Screen grounding examples:

* begin *

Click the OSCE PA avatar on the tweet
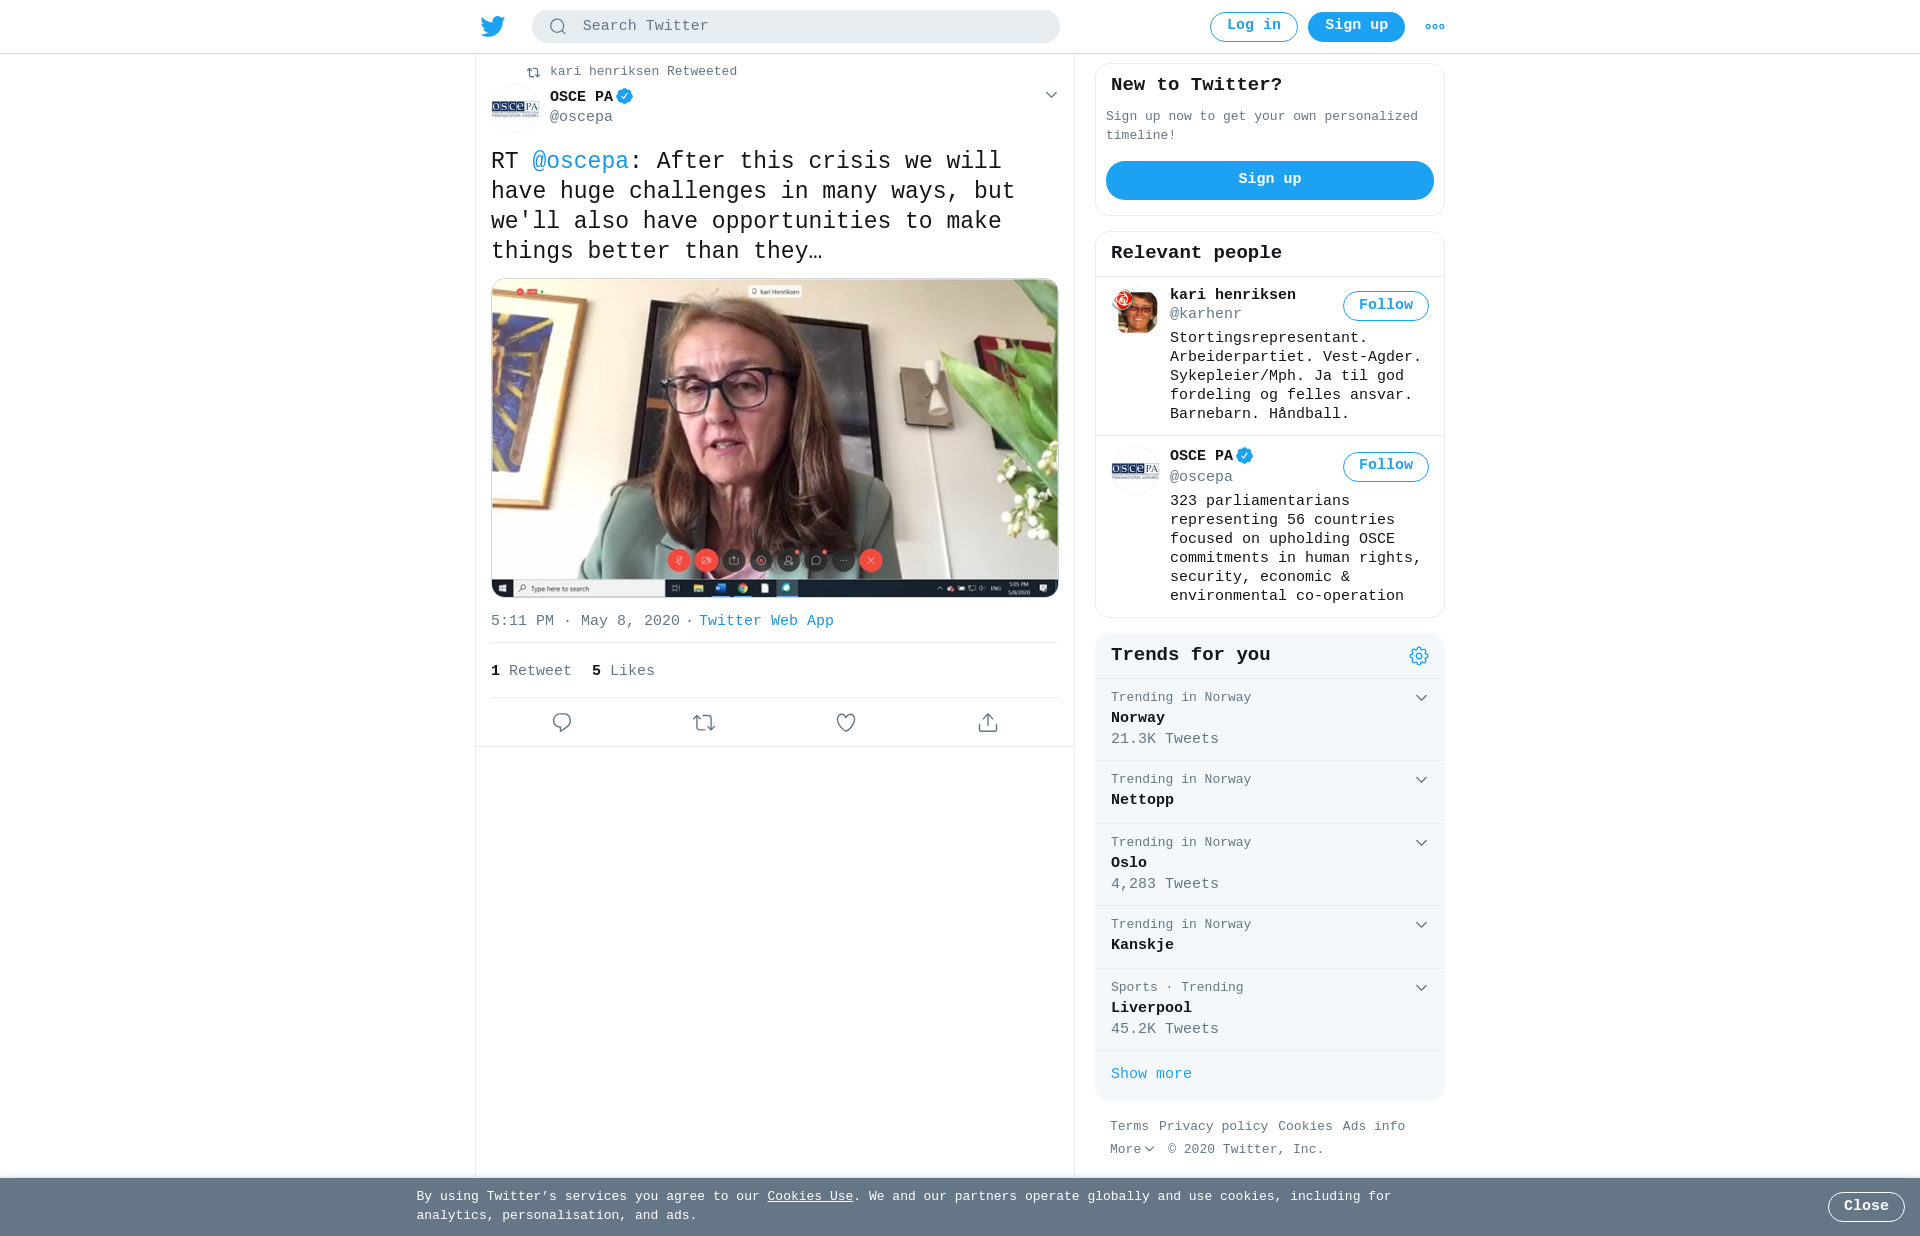Image resolution: width=1920 pixels, height=1236 pixels. (515, 108)
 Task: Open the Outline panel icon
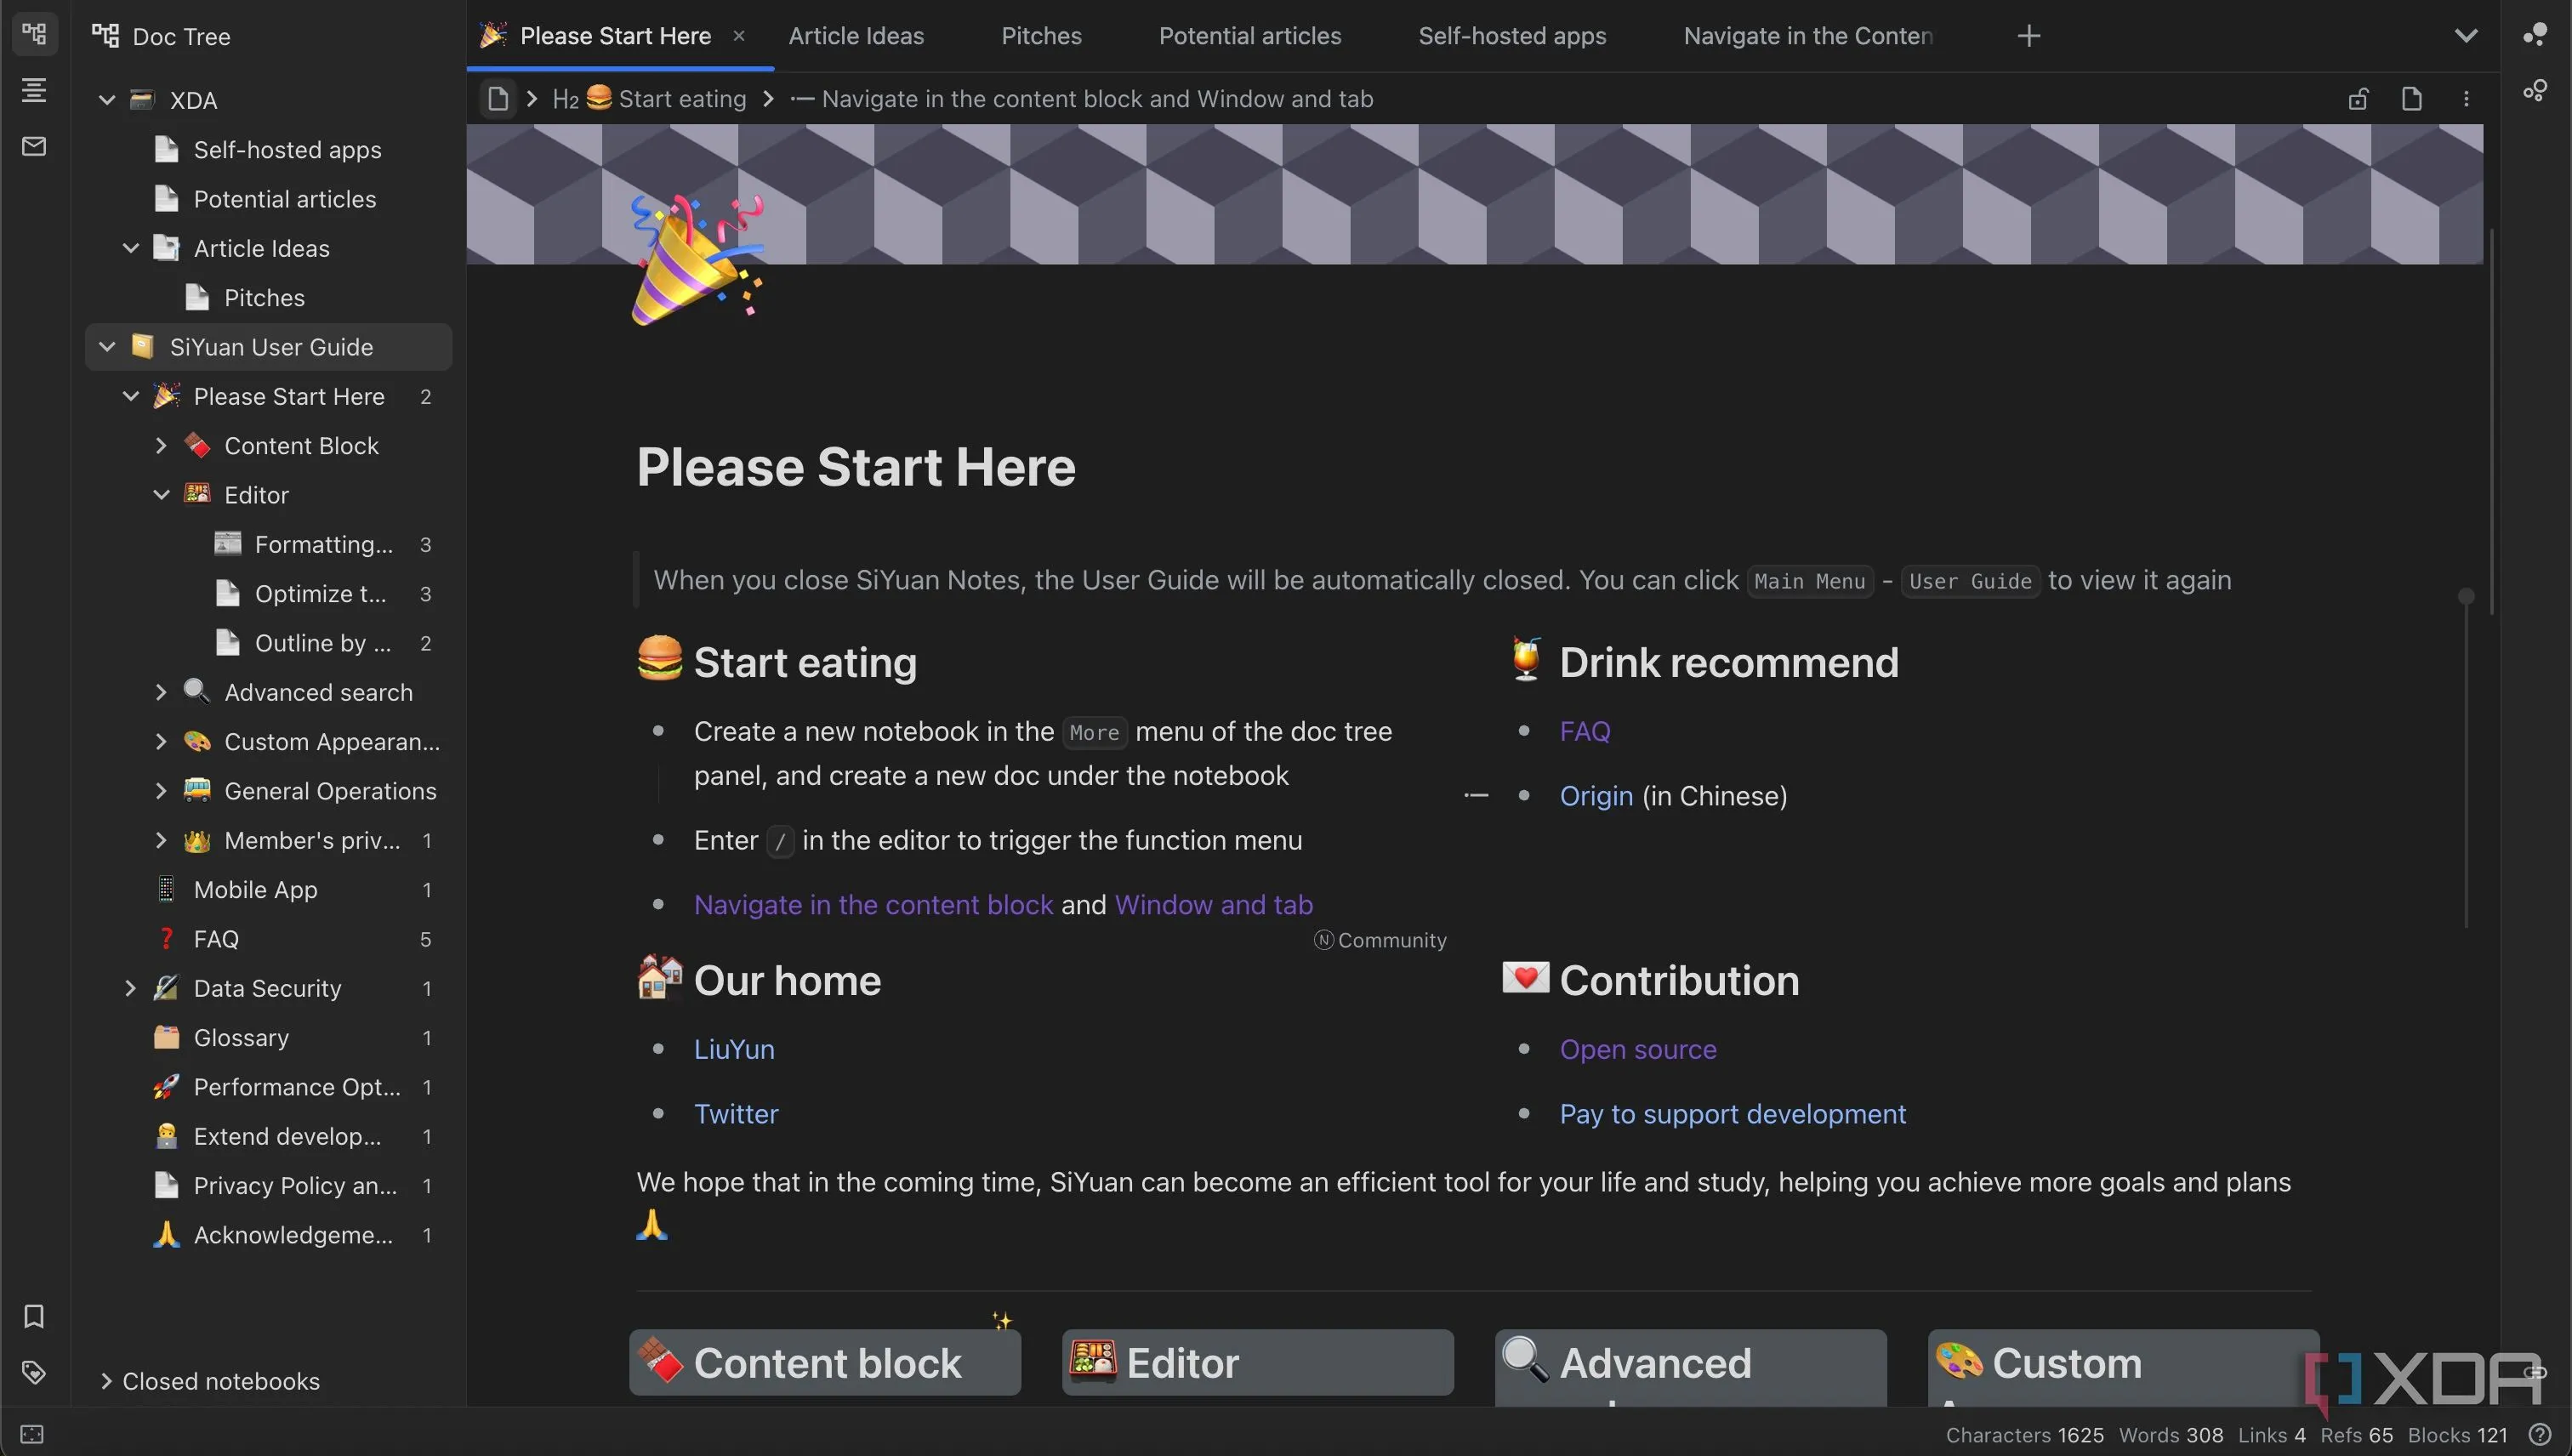point(34,90)
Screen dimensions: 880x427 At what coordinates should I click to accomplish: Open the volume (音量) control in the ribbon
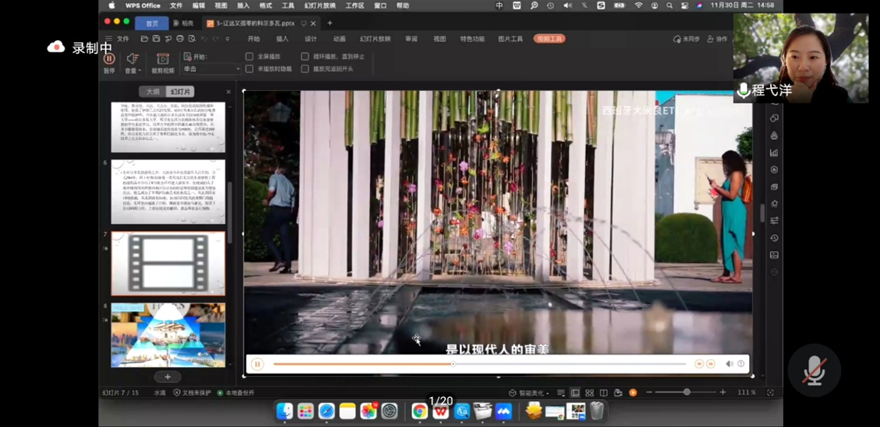coord(132,60)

* end *

**Exercise directions**
Can you pull out all of the lines above word for word, leaving the pictures out?

**The answer**
Click the OSCE PA avatar on the tweet
Image resolution: width=1920 pixels, height=1236 pixels. (515, 108)
 Task: Open the Outline panel icon
point(34,90)
Screen dimensions: 880x427 At what coordinates should I click to accomplish: Open the volume (音量) control in the ribbon
coord(132,60)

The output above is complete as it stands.